• **Try it**
Summarize the reading on the Rojava revolution below in two sentences.

In short, the Rojava revolution is fulfilling the dreams of Arab Spring—and then some. If its ideas can be sustained and can prevail against ISIS, Kurdish nationalism, and the hostile states surrounding the cantons, Rojava will affect the possibilities available to the whole region. So why isn’t it getting more international support?
In October, David Graeber wrote a Guardian op-ed comparing Rojava’s fight against ISIS to the Spanish Civil War and asking why the international left was so showing so little solidarity this time around. The answer lies partly in how one defines international solidarity—which these days often seems to be limited to opposing whatever the United States does. In December 2014, an In These Times panel on what to do about Kobani framed the question purely in terms of U.S. military intervention. Richard Falk responded:
"The plight of the Kurds in Kobani and their courage in resisting ISIS poses a tragic predicament that does challenge the kind of anti-interventionism that I feel is justified overall, particularly in the Middle East. But to overcome the presumption against military intervention, especially from the air, one needs very powerful evidence. . . . [T]he ISIS intervention doesn’t seem designed to actually deal with the problem. Rather, it looks like a projection of U.S. power in the region."
Falk immediately turns the question toward U.S. motives rather than whether Kobani needs help or has asked for it and what other kinds of help besides bombing might be available.
To Graeber, this way of framing the question is sadly one-sided; anti-imperialist critique is insufficient without solidarity. He visited Rojava as part of the academic delegation, and on his return, described it as “a genuine revolution”:
"But in a way that’s exactly the problem. The major powers have committed themselves to an ideology that say[s] real revolutions can no longer happen. Meanwhile, many on the left, even the radical left, seem to have tacitly adopted a politics which assumes the same, even though they still make superficially revolutionary noises. They take a kind of puritanical “anti-imperialist” framework that assumes the significant players are governments and capitalists and that’s the only game worth talking about."

• **Recorded data**
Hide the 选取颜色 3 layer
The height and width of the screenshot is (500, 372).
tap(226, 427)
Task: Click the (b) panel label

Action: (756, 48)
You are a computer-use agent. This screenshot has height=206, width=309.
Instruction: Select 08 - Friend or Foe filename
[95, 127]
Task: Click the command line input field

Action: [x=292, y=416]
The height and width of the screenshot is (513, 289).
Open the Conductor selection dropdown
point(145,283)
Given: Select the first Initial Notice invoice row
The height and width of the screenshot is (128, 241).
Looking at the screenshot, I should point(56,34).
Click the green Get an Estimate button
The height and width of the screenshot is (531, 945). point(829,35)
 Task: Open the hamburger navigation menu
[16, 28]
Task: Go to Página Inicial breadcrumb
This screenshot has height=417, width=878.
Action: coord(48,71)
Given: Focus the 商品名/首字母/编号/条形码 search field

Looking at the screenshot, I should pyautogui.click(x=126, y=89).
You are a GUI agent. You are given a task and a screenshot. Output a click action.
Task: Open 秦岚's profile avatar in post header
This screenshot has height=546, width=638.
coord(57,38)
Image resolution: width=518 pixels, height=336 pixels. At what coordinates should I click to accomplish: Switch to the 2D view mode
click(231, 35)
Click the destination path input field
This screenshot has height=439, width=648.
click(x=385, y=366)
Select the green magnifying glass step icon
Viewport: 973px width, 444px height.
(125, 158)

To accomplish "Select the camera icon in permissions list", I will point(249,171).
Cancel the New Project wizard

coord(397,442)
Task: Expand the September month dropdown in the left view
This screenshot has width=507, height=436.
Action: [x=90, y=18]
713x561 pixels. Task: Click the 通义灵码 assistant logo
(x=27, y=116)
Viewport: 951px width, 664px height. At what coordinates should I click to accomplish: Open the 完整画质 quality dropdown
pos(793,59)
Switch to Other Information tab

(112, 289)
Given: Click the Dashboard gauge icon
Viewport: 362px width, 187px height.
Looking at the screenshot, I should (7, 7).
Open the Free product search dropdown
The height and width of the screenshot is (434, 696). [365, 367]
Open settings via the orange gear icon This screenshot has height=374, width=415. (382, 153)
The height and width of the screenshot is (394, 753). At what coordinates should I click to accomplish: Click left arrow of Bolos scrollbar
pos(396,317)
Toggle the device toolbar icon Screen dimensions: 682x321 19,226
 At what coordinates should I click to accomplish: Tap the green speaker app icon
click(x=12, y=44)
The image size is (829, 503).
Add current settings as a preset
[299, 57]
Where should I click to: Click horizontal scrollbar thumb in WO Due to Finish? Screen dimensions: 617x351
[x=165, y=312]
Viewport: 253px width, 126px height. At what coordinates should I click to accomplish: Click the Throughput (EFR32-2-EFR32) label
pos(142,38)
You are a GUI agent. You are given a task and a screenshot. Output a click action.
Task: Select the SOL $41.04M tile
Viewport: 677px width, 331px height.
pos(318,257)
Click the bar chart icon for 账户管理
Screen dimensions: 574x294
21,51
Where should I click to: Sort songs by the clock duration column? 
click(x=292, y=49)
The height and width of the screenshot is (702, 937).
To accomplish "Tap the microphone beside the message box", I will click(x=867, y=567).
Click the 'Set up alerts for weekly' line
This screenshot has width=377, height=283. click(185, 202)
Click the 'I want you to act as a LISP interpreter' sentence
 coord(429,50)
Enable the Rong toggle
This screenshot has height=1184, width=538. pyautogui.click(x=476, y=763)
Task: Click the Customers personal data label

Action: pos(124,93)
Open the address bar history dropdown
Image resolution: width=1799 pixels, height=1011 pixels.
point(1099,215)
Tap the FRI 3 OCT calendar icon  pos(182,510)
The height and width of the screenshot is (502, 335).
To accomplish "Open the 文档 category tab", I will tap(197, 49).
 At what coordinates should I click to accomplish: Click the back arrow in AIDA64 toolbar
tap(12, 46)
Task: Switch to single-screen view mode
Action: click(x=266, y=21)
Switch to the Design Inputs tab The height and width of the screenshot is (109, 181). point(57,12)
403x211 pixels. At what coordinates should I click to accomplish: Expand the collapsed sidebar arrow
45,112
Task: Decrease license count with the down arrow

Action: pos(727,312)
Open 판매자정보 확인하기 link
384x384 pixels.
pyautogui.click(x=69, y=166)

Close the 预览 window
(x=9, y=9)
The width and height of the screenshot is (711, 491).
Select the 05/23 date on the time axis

• **Response below**
The Rojava revolution is described as fulfilling the dreams of the Arab Spring, and the text asks why it is not getting more international support. Part of the answer is that international solidarity is often limited to opposing whatever the United States does, as when Richard Falk turns the Kobani question toward U.S. motives, while David Graeber calls Rojava "a genuine revolution" and argues that anti-imperialist critique is insufficient without solidarity.